## Data to use
══════════════════════════════
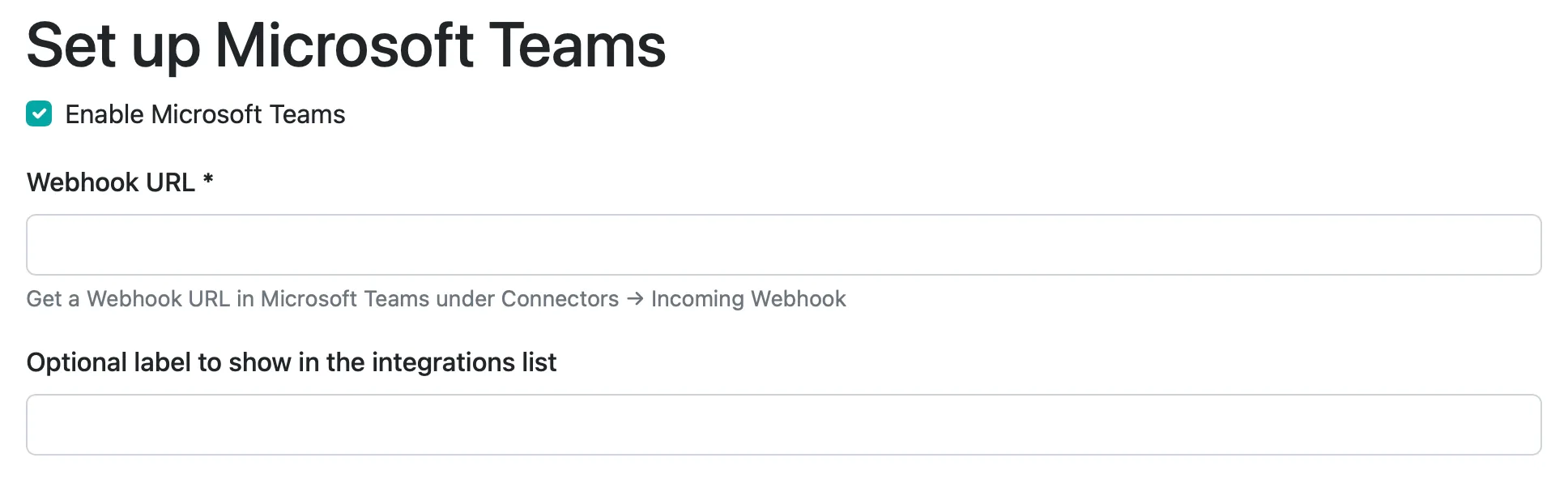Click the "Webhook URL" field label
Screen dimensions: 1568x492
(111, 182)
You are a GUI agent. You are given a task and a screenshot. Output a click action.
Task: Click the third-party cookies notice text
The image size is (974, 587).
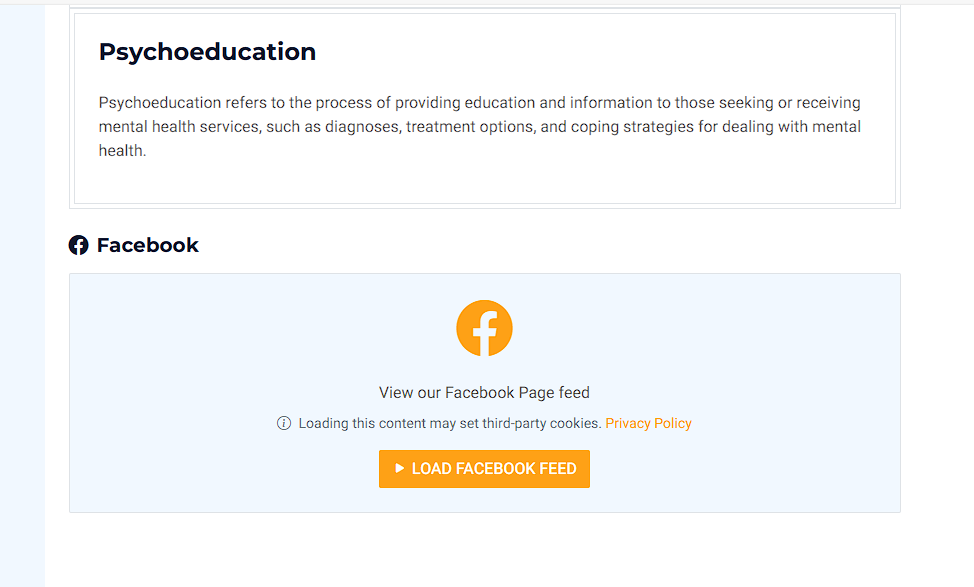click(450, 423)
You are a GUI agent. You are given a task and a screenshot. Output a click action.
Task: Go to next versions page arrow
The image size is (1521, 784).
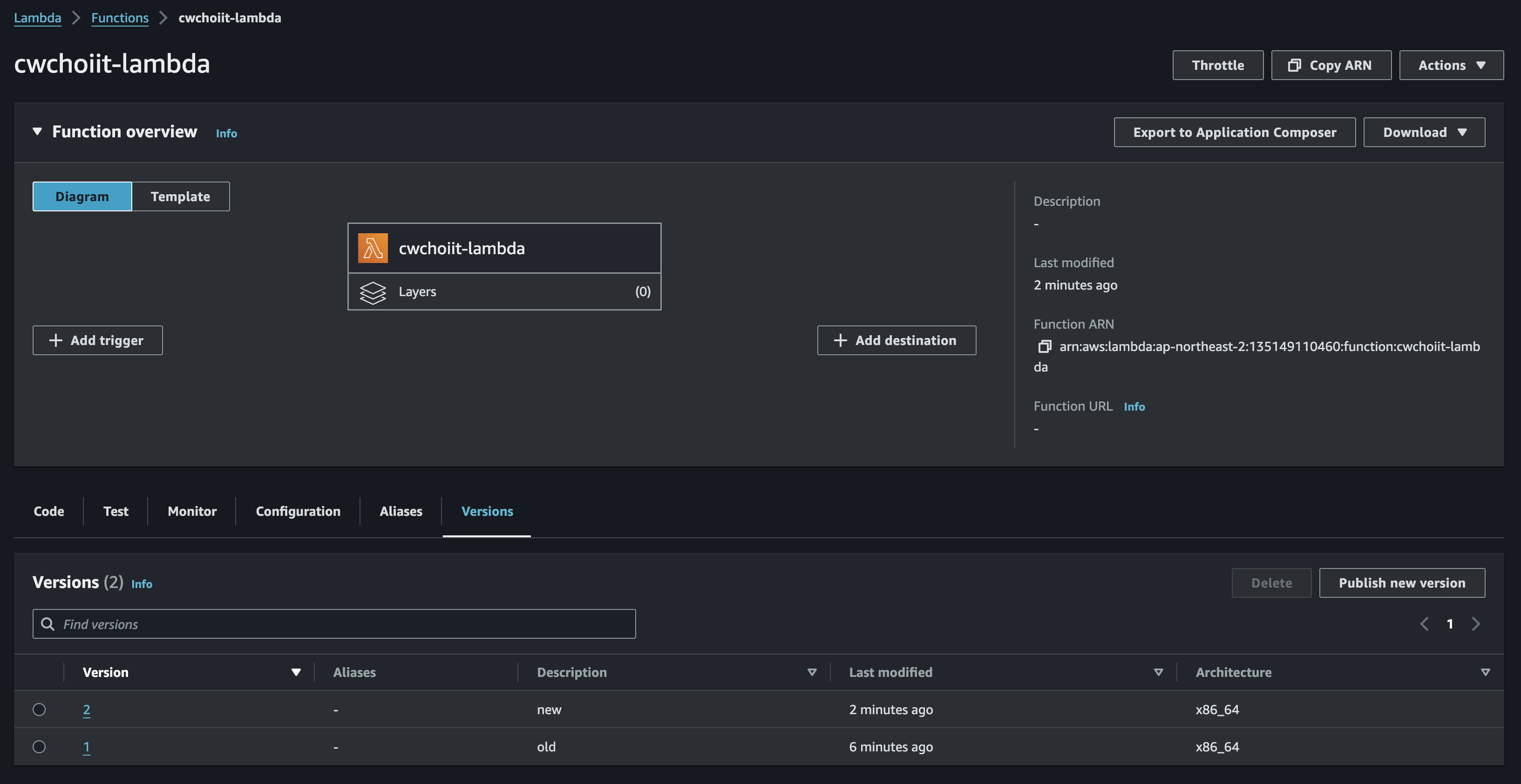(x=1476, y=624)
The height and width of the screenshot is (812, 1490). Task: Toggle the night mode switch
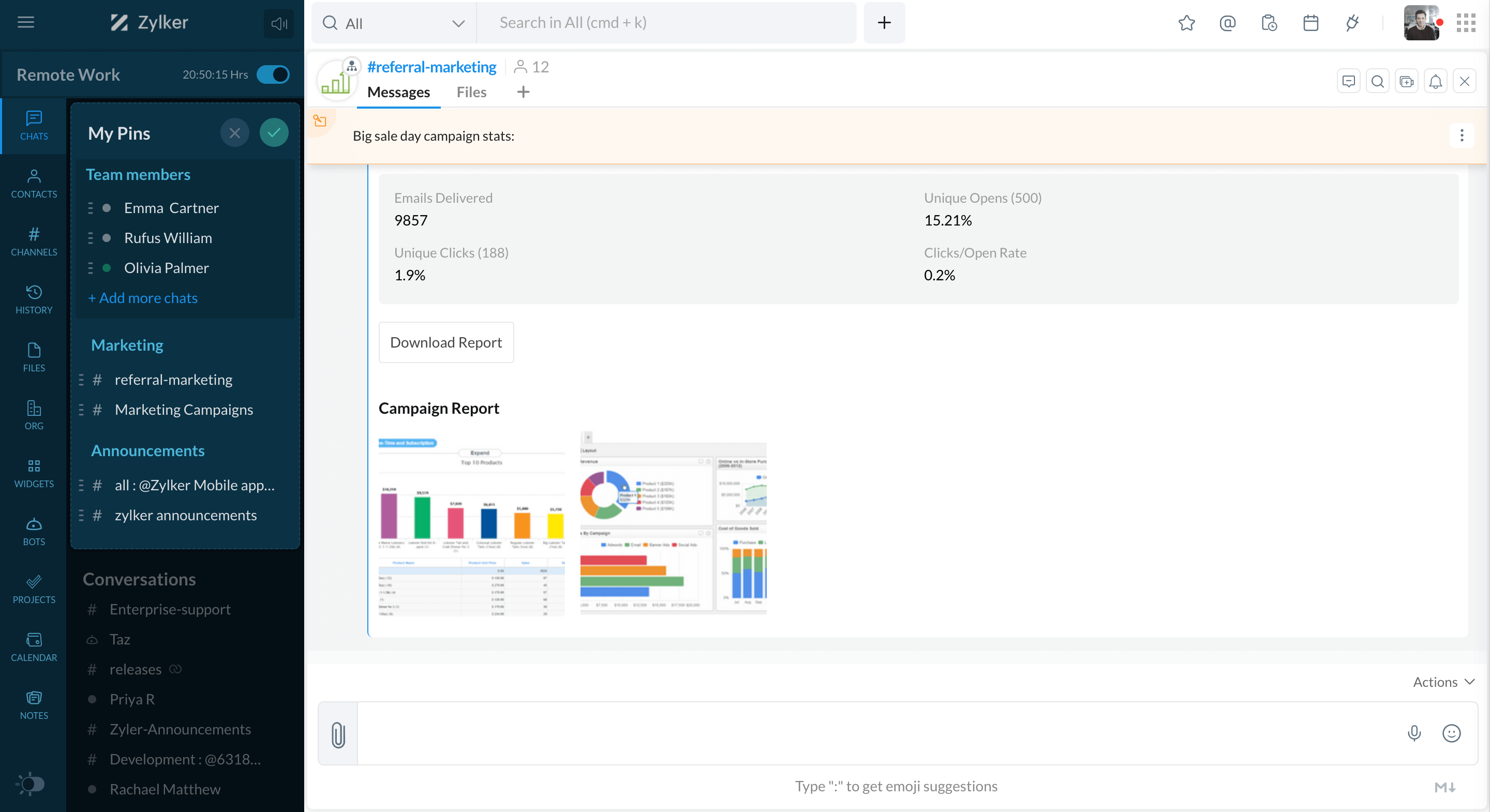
══════════════════════════════
## Problem details
Render the records above as a numbered list with one line per item, dropping any blank lines and leaving out the pictures.

## Result below
1. Click the "Webhook URL" field label
2. Screen dimensions: 1568x492
3. (111, 182)
4. You are a GUI agent. You are given a task and a screenshot. Output a click action.
5. Task: Click the third-party cookies notice text
6. The image size is (974, 587).
7. click(450, 423)
8. You are a GUI agent. You are given a task and a screenshot. Output a click action.
9. Task: Go to next versions page arrow
10. The image size is (1521, 784).
11. (x=1476, y=624)
12. The height and width of the screenshot is (812, 1490). Task: Toggle the night mode switch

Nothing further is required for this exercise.